AUTHOR INTERVIEW: Rod Ismay, Bells and Bikes
- Tuesday 8 December 2015
Self-confessed Tour de France obsessive, Rod Ismay, is very busy spreading the word about his new book, Bells and Bikes - you may have heard him on BBC Radio Sheffield or caught him on BBC Look North (watch the full interview HERE) or seen him buzzing excitedly around your local Post Office in his red and white spotted 'Tour de France' t-shirt - but he's found the time to answer a few questions for us about how he organised the 2014 'Big Ring' - when church bells rang out to welcome the Tour de Yorkshire.
Thinking back to 2013, how did you feel when you heard that the Tour de France was coming to Yorkshire?
I was a bit surprised, rather excited and very energised. I’d been a Tour de France addict since the mid 1980s and wherever the race went I knew it would come past churches and post offices. I knew I could do something to help people engage with the race.
How easy was it to try and organise church bells for the route?
In one sense we’d been ready for this for over three hundred years. Some of the churches on the race route had bells older than oak trees. That bit was easy. Getting ringers revved up for Le Tour as early as me wasn’t easy though. Not everyone was a Tour addict. But they probably are now!

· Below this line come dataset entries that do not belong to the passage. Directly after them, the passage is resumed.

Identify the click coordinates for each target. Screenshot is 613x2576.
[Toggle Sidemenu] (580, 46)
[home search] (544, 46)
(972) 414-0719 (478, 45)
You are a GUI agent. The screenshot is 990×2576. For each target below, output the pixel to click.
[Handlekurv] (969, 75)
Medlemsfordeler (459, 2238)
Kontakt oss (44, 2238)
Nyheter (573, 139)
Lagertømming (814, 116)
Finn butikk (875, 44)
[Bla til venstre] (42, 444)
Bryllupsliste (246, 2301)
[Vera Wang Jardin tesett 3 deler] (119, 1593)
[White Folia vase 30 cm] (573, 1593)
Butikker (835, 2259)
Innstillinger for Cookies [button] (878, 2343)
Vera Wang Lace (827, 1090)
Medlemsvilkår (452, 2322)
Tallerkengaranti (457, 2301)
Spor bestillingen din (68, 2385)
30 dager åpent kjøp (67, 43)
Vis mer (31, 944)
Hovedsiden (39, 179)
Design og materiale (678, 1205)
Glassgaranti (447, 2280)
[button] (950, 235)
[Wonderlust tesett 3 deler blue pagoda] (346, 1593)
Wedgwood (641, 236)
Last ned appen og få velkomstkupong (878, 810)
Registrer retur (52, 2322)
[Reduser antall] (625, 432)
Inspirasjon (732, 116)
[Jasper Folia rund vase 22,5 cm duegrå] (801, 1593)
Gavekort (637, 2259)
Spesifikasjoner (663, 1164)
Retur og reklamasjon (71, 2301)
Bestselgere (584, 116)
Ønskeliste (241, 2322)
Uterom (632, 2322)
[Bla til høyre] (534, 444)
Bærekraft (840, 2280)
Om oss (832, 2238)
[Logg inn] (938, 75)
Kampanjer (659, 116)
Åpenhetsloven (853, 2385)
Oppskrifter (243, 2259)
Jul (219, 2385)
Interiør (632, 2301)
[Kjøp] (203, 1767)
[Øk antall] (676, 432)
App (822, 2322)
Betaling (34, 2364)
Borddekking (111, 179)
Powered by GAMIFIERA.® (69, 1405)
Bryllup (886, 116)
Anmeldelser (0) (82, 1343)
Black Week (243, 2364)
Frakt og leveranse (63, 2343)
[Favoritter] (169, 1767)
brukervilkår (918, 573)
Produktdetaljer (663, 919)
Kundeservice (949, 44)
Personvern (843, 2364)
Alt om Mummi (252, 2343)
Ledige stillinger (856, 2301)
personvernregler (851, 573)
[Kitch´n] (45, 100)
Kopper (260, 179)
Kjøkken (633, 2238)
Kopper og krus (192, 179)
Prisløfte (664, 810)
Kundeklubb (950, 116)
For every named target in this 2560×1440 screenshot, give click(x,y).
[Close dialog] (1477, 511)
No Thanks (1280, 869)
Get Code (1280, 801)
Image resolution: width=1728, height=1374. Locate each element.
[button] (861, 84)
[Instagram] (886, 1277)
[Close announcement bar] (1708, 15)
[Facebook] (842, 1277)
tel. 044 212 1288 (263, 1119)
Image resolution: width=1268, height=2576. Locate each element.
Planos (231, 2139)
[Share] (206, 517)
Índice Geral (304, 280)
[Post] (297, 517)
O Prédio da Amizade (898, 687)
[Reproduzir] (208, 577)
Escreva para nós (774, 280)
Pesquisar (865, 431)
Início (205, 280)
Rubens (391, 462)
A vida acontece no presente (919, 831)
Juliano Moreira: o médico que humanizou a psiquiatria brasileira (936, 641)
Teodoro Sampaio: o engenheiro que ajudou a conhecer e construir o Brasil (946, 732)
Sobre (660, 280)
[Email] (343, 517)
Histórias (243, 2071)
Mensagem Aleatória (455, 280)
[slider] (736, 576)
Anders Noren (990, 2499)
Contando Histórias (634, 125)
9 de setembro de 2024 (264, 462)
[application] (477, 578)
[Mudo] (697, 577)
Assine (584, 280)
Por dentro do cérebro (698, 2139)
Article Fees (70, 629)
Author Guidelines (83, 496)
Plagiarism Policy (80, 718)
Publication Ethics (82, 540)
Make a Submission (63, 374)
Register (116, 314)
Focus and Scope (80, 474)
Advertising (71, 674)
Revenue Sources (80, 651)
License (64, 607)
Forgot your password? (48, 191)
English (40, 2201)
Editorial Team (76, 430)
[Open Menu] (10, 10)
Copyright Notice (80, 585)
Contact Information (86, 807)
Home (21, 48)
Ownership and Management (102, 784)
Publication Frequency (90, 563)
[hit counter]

How did you decide what route the Grand Depart should take when submitting your proposal to Welcome to Yorkshire?
Knowing how good the bells sound and how great the scenery is in places like Bradfield, Penistone, West Tanfield and Holmfirth, it was easy to pick places for Le Tour. It was a bit harder to plot a route to encompass them all. But Welcome to Yorkshire managed it. And for places that missed the boat in 2014, well hey there’s a Tour de Yorkshire every year now so we can propose routes again and again!
It might be fair to say that bell-ringing generally appeals to an older generation but have you found that younger people are showing more of an interest since the Tour?
Bell-ringing has an appeal to all ages, and there are actually a good many young ringers. They might take it up through church groups, Scouts and Guides badges and other challenges. But there aren’t enough. You are right, the demographic is too old and that is a big issue for the future of ringing. Otley attracted a whole new band for Le Tour though and The Tykes (youth band) were pre-filmed for the Tour Opening Ceremony.
Can you tell us about the fundraising events you organised to coincide with the Tour?
I organised a ride in the shape of Pudsey Ears across Yorkshire for BBC Children in Need in the Autumn before Le Tour. We visited Post Office branches, having fun hosting children’s colouring competitions and songs along the way. I had a BBC camera strapped to my seat stay on my bike for 30 miles. I also initiated two Cycle to Church Sundays at Ecclesall in Sheffield. We supported Marie Curie in 2014 and Sheffield Children’s Hospital in 2015. We got 209 people cycling to church for our event in 2014. We got people on bikes who might not otherwise have ridden and they realised they could do it.